2. To see the current xen configuration for your oes11 DomU:
xm list -l oes11
(That’s a lower case ELL after the “-”)
3. To save the current xen configuration for your oes11 DomU:
xm list -l oes11 >oes11.py
the current xen configuration will be save to file oes11.py, in your current directory
4. Now, if you no longer want xend to manage your oes11 Domu:
xm delete oes11
Note: this doesn’t delete the DomU or the virtual filestore. It just removes the definition from the XenStore.
5. To verify that Xen no longer knows about your oes11 DomU:
That will list all the DomU’s managed by xend. oes11 is no longer listed.

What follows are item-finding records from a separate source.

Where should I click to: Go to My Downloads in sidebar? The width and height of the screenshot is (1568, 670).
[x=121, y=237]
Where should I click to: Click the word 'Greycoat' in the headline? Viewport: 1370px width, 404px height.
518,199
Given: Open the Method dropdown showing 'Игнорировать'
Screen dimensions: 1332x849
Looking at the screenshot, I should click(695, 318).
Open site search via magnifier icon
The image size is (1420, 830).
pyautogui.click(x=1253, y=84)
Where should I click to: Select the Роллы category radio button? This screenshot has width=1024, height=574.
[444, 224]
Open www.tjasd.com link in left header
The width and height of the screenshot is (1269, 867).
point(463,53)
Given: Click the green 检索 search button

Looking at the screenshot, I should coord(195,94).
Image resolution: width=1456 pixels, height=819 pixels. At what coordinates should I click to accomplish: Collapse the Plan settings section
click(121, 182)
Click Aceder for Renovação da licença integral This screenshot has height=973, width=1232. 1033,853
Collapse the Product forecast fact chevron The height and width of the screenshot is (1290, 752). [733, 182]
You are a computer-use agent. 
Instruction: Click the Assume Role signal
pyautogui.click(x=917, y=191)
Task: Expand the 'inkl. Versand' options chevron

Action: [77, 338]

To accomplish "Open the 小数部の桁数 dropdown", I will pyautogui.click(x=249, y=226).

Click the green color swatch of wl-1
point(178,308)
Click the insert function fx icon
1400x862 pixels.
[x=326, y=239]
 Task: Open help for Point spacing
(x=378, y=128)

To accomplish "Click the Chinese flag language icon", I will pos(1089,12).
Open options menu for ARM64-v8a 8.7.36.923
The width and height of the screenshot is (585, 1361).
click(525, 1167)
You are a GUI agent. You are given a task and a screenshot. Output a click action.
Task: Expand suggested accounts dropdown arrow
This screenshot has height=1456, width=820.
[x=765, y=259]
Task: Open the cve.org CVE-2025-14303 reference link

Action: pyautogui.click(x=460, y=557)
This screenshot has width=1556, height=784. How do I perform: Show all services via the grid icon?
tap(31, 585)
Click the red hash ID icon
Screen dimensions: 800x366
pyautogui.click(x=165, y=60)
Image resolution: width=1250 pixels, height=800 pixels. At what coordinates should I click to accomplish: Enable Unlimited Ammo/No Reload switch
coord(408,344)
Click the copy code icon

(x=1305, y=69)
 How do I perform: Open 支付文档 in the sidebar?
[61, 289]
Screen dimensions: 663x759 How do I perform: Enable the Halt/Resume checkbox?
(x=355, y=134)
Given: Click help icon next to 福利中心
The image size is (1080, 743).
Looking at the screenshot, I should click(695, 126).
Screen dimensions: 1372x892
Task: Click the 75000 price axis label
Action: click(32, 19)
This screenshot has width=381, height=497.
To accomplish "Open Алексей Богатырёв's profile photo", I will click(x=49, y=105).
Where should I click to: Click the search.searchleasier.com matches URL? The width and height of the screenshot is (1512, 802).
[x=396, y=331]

6. Even though the DomU is no longer managed by xend, you can still “run” it using the original configuration:
xm create /etc/xen/oes11
7. You can also import the configuration back into the XenStore using the file created in step 3:
xm new -F oes11.py
8. Step 7 just imports the configuration. It doesn’t start the DomU. To start the DomU:
xm start oes11
There are a few more important points to consider:
- The XenStore contains the current configuration including changes made with “Virtual Machine Manager”.
- The file you use with xm create is static. It contains the initial configuration without any subsequent changes. For this reason it is often obsolete.
- You are limited to making relatively simple changes to your DomU using “Virtual Machine Manager”.
This is the preferred method for changing your Xen configuration:
A. Shutdown the DomU using the appropriate OS specific method or from the Dom0:
xm shutdown <DomU>
B. Verify the DomU is no longer running:
C. Save the current xen configuration for your DomU in a file:
xm list -l <DomU> > DomU.py
D. Save a copy of the file (just in case!).
E. Make any changes to the configuration using your favorite text editor and save the changes. <Modified Configuration>
F. Delete the current configuration from the XenStore
xm delete <DomU>
G. Import the modified configuration back into the XenStore using the file created in step E:
xm new -F <Modified Configuration>
H. Start the DomU
xm start <DomU>
An added benefit of following this procedure is you retain a backup copy of your DomU configuration should anything happen to the XenStore.